Last week, the ACLU of New Mexico and the Southwest Women’s Law Center filed complaints against Walgreens, alleging sex discrimination after a pharmacist refused to fill one of a female patient’s medications. The complaints are in response to a 2016 Walgreens visit, Teen Vogue reports:
A 13-year-old in Albuquerque was prescribed an IUD to treat menstrual issues when other forms of birth control didn't work, according to Yahoo! Beauty. Her doctor also prescribed her an anxiety medication, a pain reliever, and the hormone misoprostol, which softens the cervix to make IUD insertion easier. But when her mom went to Walgreens to fill these three prescriptions, the pharmacist allegedly agreed to fill the first two but said he couldn't give her the misoprostol because of his "personal beliefs," telling her to try another Walgreens.
The pharmacist instructed them to go to another Walgreens and the pair headed to another branch. But the mother (called “Jane Doe” in the complaints to protect her daughter—who is a minor) was understandably still enraged that they had to do this—and went back to face the original pharmacist. From the Albuquerque Journal:
Doe says she turned around and went back to the first Walgreens, confronted an assistant manager and then the pharmacist.
“I told him he was discriminating against me, that he should be ashamed for judging us, that he didn’t know my daughter’s medical history or her complications or conversation with her doctor. That he didn’t know what the medication was for,” she says. “And he just looks at me and says, ‘Oh, I have a pretty good idea.’ ”

_Given information_.

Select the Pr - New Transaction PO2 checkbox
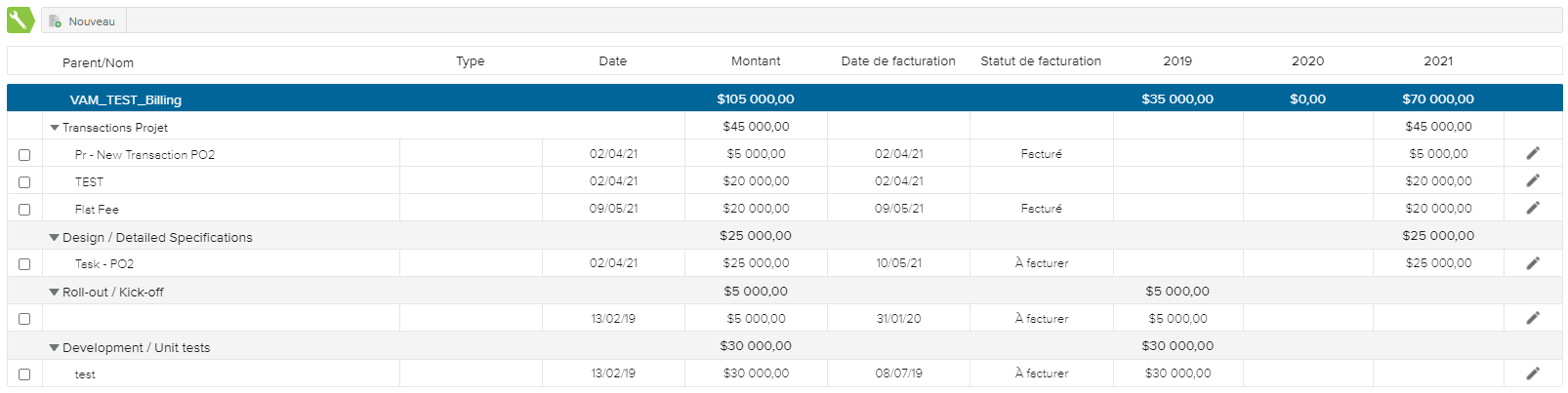 [x=24, y=155]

_Questions_.
(a) In the text about the Walgreens complaints, why does the doctor prescribe misoprostol along with the IUD?
(b) From the text about the Walgreens complaints, copy the passage from "The pharmacist instructed" up to and including "then the pharmacist.".

_Outputs in order_.
(a) Misoprostol is a hormone that softens the cervix, and the doctor prescribed it to make putting in the IUD easier.

(b)
The pharmacist instructed them to go to another Walgreens and the pair headed to another branch. But the mother (called “Jane Doe” in the complaints to protect her daughter—who is a minor) was understandably still enraged that they had to do this—and went back to face the original pharmacist. From the Albuquerque Journal:
Doe says she turned around and went back to the first Walgreens, confronted an assistant manager and then the pharmacist.